More broadly, I'm not sure I understand the genre requirements here. It seems to largely be novels, but then you have a few short stories, some poems, and so forth. What possible genre requirements would include the Lusiads and exclude the Odyssey? They're both epic poems! There's also a fair amount of autobiographical stuff, but then some obvious stuff is missing - St. Augustine, Cellini, Franklin. Also, it's not clear why autobiographies and memoirs count as "books" but historical works or biographies do not.

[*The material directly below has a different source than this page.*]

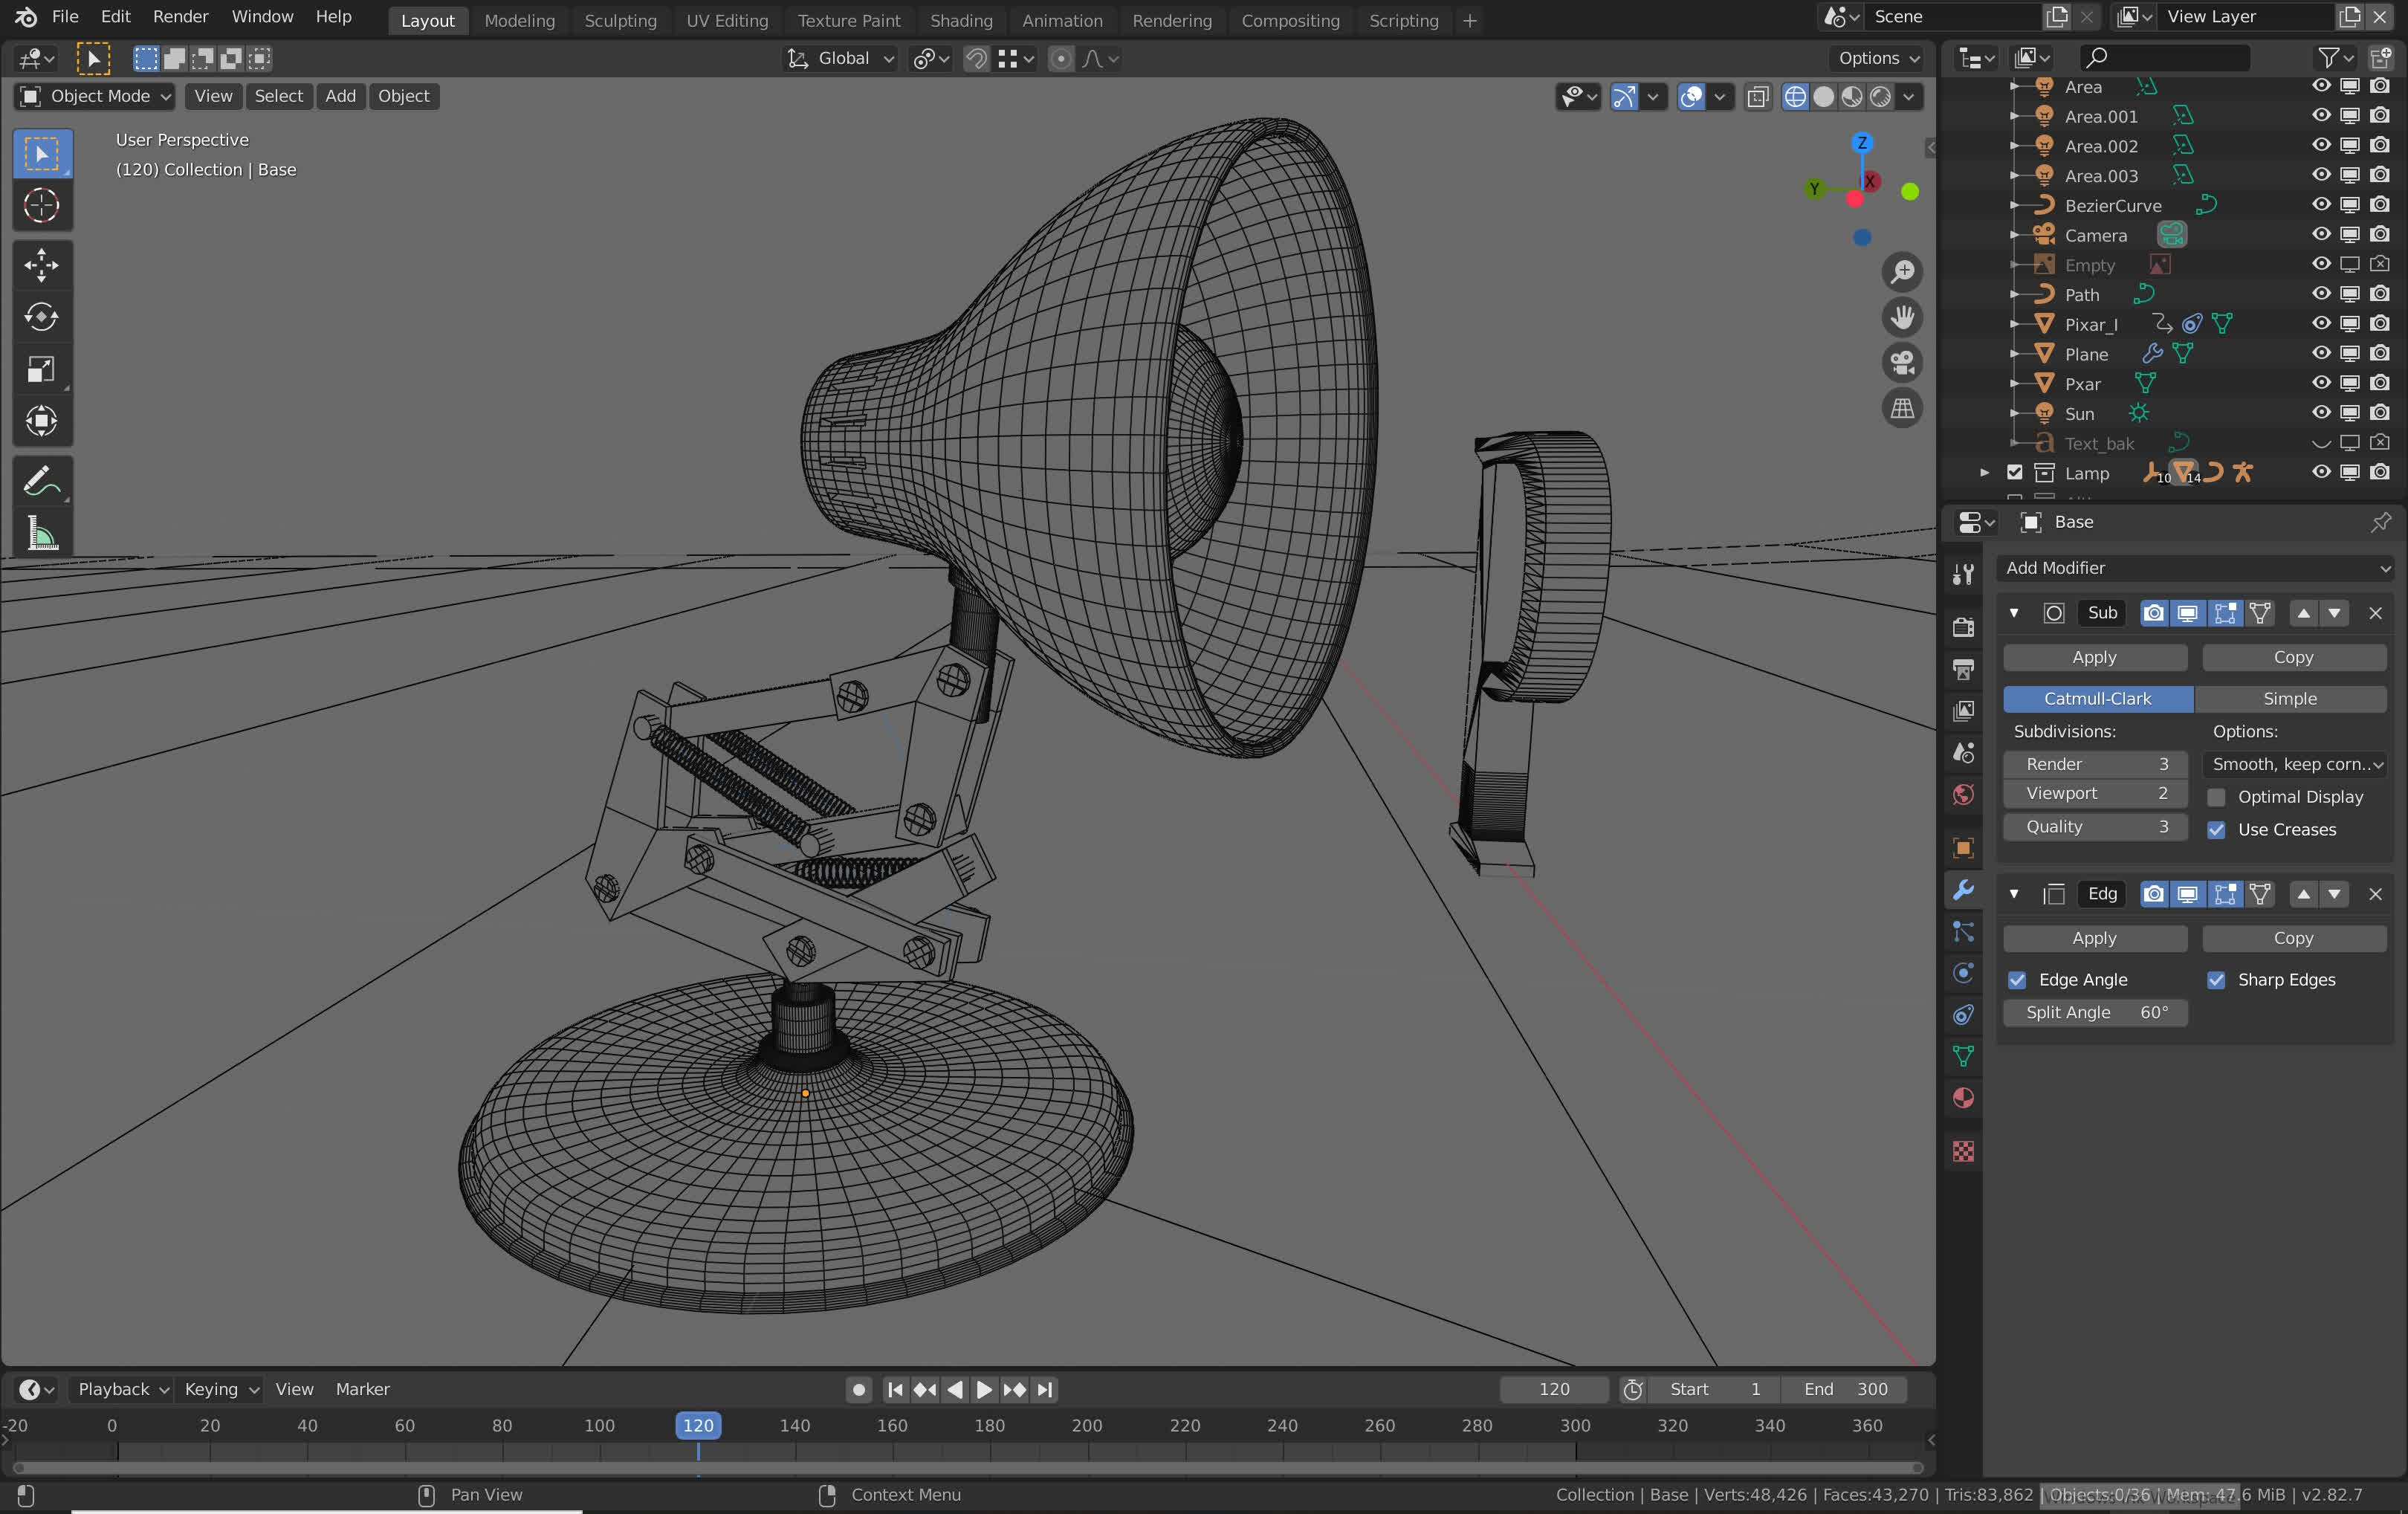
Task: Select the Move tool in toolbar
Action: pos(41,265)
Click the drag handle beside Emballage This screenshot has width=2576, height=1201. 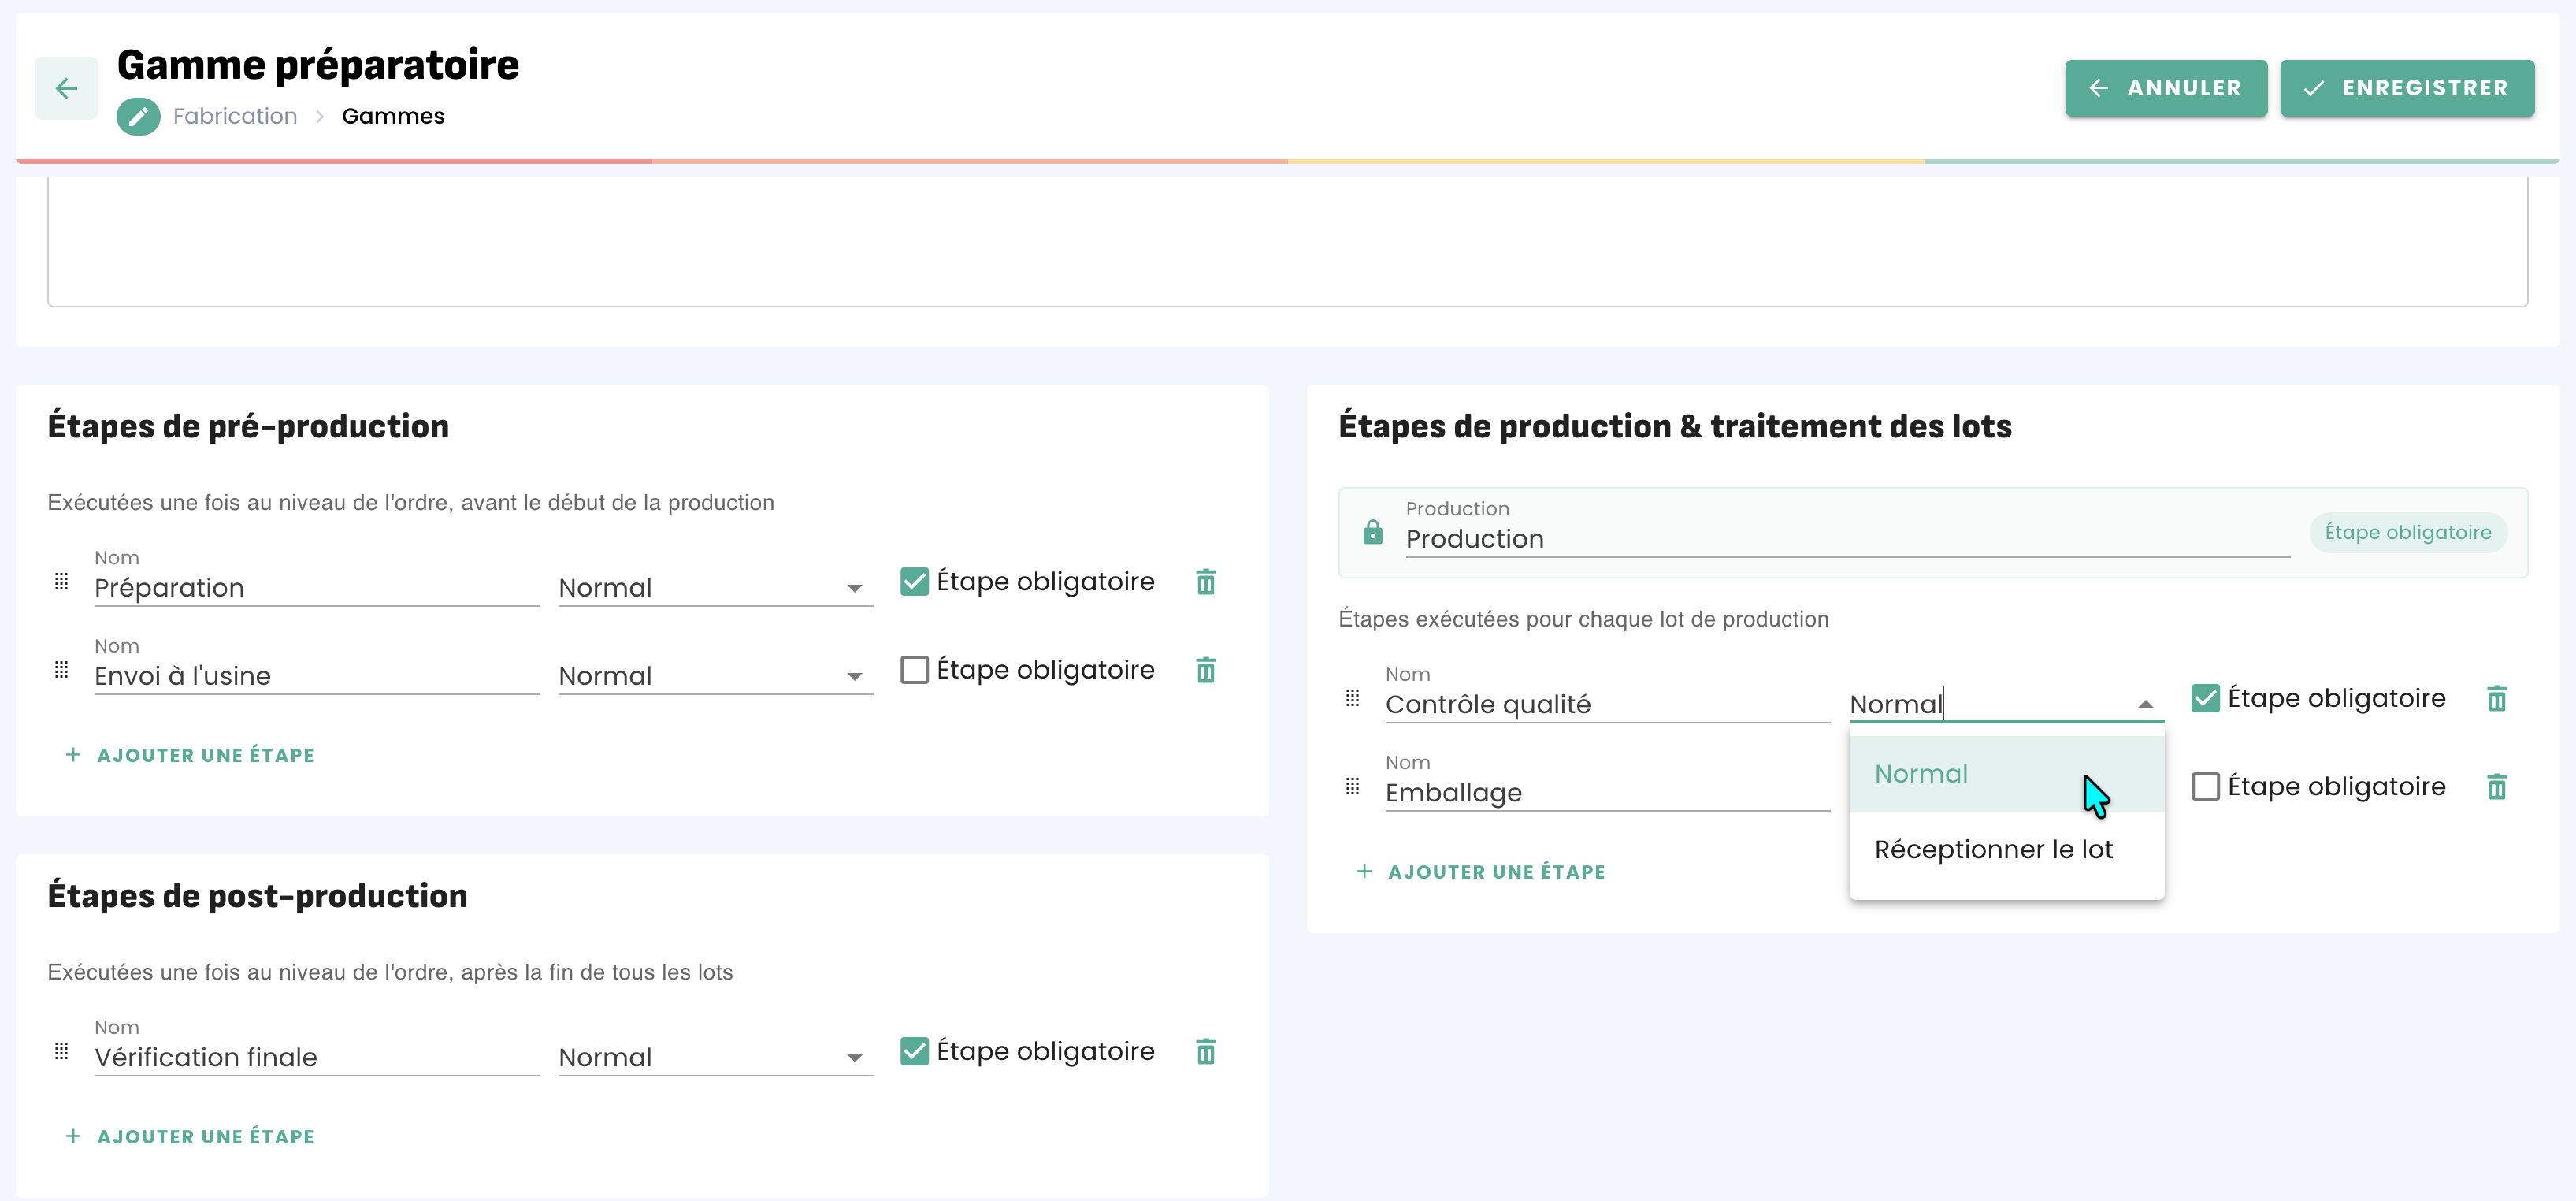pos(1352,787)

As with the original list, I have to say that I generally disagree with the heavy emphasis on post-world war II literature. Obviously, there's more of that that we're reading right now, but it seems likely that a great deal of it is not going to stand the test of time. "Barchester Towers," or "The Pickwick Papers," have been read and enjoyed for a century and a half now. Will we be able to say the same of "Mao II" or "Everything is Illuminated"?